> [Required action 1]
Set down word for word the part of the passage on Pythion below that opens with the words containing "Pythion (Πύθιον) or" and closes with "honour of Apollo.".
> [Required action 2]
Resume the passage on Pythion below, picking up after its last sentence.

= Pythion =

Map showing ancient Thessaly. Pythion is shown to the centre top near Mount Olympus.

Pythion (Πύθιον) or Pythium, also Pythoion (Πύθοιον) was a city and polis (city-state) of Perrhaebia in ancient Thessaly, situated at the foot of Mount Olympus, and forming a Tripolis with the two neighbouring towns of Azorus and Doliche. Pythion derived its name from a temple of Apollo Pythius situated on one of the summits of Olympus, as we learn from an epigram of Xeinagoras, a Greek mathematician, who measured the height of Olympus from these parts. Games were also celebrated here in honour of Apollo.

==Geography==
Pythion commanded an important pass across Mount Olympus. This pass and that of Tempe are the only two leading from Macedonia into the northeast of Thessaly.

==History==
During the reign of Amyntas III or Philip II, the Tripolis was annexed to Macedon. According to Theagenes the inhabitants of Balla were relocated to Pythion. So we find in 3rd century BC an epigram regarding Philarchos son of Hellanion, Macedonian Elimiote from Pythion, proxenos in Delphi.

> [Provided material]
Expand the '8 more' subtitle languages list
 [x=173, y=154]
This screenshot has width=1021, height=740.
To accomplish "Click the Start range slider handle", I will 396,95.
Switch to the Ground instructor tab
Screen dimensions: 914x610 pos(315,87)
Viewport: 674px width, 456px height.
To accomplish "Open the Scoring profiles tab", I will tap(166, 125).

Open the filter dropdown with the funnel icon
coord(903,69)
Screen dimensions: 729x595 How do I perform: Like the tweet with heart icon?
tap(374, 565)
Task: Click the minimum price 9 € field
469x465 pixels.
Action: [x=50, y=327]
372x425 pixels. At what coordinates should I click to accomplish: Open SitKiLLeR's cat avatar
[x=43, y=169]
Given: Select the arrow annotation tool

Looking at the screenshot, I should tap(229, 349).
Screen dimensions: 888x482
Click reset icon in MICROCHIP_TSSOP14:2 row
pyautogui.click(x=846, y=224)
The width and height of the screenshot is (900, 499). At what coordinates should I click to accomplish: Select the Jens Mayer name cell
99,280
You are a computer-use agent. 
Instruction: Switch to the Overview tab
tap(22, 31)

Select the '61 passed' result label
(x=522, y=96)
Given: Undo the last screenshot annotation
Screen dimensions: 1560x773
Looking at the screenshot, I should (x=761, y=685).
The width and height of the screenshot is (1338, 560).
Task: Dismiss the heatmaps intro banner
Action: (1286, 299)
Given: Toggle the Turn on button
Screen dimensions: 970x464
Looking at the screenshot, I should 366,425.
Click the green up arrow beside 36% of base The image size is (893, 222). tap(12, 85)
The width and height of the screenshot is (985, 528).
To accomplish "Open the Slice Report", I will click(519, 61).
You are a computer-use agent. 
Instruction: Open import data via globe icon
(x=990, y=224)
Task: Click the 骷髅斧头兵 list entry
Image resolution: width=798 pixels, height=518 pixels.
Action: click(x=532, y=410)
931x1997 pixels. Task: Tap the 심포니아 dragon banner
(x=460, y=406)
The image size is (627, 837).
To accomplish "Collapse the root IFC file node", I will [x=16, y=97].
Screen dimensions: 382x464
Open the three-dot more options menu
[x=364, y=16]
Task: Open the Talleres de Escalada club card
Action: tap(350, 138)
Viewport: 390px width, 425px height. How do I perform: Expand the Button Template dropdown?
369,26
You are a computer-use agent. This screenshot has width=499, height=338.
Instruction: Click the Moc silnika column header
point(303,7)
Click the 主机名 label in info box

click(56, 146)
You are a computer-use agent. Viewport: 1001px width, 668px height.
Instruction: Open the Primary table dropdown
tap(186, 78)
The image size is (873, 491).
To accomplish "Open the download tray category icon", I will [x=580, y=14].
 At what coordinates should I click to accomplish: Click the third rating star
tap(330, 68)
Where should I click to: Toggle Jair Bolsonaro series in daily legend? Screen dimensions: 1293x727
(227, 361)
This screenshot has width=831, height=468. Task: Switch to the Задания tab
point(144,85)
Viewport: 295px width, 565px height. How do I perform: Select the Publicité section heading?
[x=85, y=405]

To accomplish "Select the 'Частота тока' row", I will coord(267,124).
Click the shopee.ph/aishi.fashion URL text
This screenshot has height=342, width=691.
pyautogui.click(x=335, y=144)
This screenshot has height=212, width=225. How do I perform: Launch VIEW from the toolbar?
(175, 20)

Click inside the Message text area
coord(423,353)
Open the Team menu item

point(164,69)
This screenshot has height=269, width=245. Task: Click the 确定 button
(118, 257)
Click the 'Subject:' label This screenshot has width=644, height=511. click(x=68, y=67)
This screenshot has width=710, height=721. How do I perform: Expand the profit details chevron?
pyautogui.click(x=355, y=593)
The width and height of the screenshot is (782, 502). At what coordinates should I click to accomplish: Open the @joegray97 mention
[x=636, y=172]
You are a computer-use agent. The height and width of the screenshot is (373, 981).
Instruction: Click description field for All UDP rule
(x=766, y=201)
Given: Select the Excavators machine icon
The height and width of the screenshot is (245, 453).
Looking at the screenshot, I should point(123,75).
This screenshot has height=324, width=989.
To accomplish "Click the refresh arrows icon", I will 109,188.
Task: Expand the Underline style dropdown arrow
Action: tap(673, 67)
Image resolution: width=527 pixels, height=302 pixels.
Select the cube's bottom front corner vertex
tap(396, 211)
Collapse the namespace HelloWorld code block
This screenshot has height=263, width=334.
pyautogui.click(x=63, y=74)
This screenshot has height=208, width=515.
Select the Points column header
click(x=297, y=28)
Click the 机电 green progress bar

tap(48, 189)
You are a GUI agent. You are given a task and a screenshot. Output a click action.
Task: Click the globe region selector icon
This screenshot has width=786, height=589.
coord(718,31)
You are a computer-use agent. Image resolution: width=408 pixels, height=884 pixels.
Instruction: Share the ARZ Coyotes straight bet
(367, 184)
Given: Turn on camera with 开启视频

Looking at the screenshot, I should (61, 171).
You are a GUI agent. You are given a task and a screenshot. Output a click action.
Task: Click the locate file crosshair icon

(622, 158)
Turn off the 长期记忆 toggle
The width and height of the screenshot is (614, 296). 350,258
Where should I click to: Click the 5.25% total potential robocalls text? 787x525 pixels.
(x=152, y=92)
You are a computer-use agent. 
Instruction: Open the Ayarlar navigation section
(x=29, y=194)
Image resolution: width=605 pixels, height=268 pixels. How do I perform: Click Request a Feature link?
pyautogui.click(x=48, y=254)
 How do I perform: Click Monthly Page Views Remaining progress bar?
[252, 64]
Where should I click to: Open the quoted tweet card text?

> [Expected answer 1]
Pythion (Πύθιον) or Pythium, also Pythoion (Πύθοιον) was a city and polis (city-state) of Perrhaebia in ancient Thessaly, situated at the foot of Mount Olympus, and forming a Tripolis with the two neighbouring towns of Azorus and Doliche. Pythion derived its name from a temple of Apollo Pythius situated on one of the summits of Olympus, as we learn from an epigram of Xeinagoras, a Greek mathematician, who measured the height of Olympus from these parts. Games were also celebrated here in honour of Apollo.

> [Expected answer 2]
During the Roman–Seleucid War, the Tripolis was ravaged by an army of Aetolians in the year 191 BCE During the Third Macedonian War the three towns surrendered to the army of Perseus of Macedon in the year 171 BCE, but that same year the Romans reconquered the three. In the year 169 BCE troops arrived from the Roman consul Quintus Marcius Philippus who camped between Azorus and Doliche.

The three cities minted a common coin with the inscription "ΤΡΙΠΟΛΙΤΑΝ".

The site is at the modern town of Pythio. Modern excavations have uncovered the sanctuary of Apollo Pythius, including two temples of the Augustan period dedicated to Apollo Pythius and Poseidon Patroos. Finds from the temple of Apollo include two headless cult statues of the god and numerous inscriptions and sculptures from an earlier sanctuary.